- What the task requires -
Within the listing below, the lines to output run from the one containing "Given: Click the 2 : 6 result cell" through the one containing "The height and"; copy them exactly and nothing else.

===== Provided records

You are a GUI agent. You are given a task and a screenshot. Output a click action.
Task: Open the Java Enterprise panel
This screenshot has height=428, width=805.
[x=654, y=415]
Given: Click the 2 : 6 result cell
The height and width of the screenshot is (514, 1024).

==========
===== Provided records

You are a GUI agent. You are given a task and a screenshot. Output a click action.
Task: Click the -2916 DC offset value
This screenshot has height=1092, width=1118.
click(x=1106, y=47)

==========

- Result -
Given: Click the 2 : 6 result cell
The height and width of the screenshot is (514, 1024).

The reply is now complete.